Even as those businesses have suffered, their operators are responding by emphasizing their halal credentials, cutting prices, and hiring more local staff.
Pizza Hut is offering pizzas for as low as 5 ringgit ($1.2). McDonald's Malaysia recently quoted a mufti to stress local Muslim ownership and jobs, while Starbucks rolled out the Rahsia Barista campaign featuring drinks by local baristas.
Sales at Berjaya Food, the operator of Starbucks Malaysia, fell 18% and net loss widened in the March quarter. It is yet to report results for the April to June period.
QSR Brands, which runs KFC and Pizza Hut restaurants in Malaysia, swung to a 66.2 million ringgit pre-tax loss last year from a 49.6 million ringgit pre-tax profit in 2023.
Map Boga Adiperkasa, Indonesia's Starbucks licensee, is scaling back its expansion after its net loss widened in the first half of the year.

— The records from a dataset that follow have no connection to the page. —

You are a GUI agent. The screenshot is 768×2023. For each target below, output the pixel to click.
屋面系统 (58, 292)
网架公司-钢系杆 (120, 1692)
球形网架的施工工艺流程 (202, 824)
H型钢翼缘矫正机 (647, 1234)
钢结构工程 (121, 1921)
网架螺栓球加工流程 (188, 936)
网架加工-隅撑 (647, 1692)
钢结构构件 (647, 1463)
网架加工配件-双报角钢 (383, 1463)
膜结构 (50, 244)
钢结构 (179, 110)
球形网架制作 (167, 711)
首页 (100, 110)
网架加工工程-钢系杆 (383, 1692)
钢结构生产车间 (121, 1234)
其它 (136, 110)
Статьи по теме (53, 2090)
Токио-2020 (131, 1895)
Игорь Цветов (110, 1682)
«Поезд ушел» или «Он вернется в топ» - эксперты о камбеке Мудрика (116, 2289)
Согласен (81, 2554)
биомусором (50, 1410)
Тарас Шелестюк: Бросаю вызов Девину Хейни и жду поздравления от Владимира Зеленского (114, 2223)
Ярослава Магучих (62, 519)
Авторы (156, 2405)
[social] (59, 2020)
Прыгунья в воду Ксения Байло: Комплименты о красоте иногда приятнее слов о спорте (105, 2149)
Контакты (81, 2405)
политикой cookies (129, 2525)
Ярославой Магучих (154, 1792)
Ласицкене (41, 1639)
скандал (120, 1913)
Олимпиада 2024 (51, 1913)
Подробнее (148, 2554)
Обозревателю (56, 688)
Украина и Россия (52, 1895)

There are outliers, too. Sarimelati Kencana, which operates Pizza Hut in Indonesia, and local KFC operator Fast Food Indonesia have seen their shares rebound this year.
The rallies are driven by improvement in their bottom lines through menu innovation and stricter control over raw material costs.
The Nikkei report quoted local business owners and advisors as saying that the boycotts could continue, as long as there is no real progress on the situation in Gaza.
To be sure, Starbucks and Yum Brands, the owner of KFC and Pizza Hut brands, draw only a small portion of their overall revenues from the two Southeast Asian nations.
Starbucks' and Yum's U.S. shares are up 3% and 7.7% year-to-date, respectively, and sentiment for both stocks is 'bearish' on Stocktwits.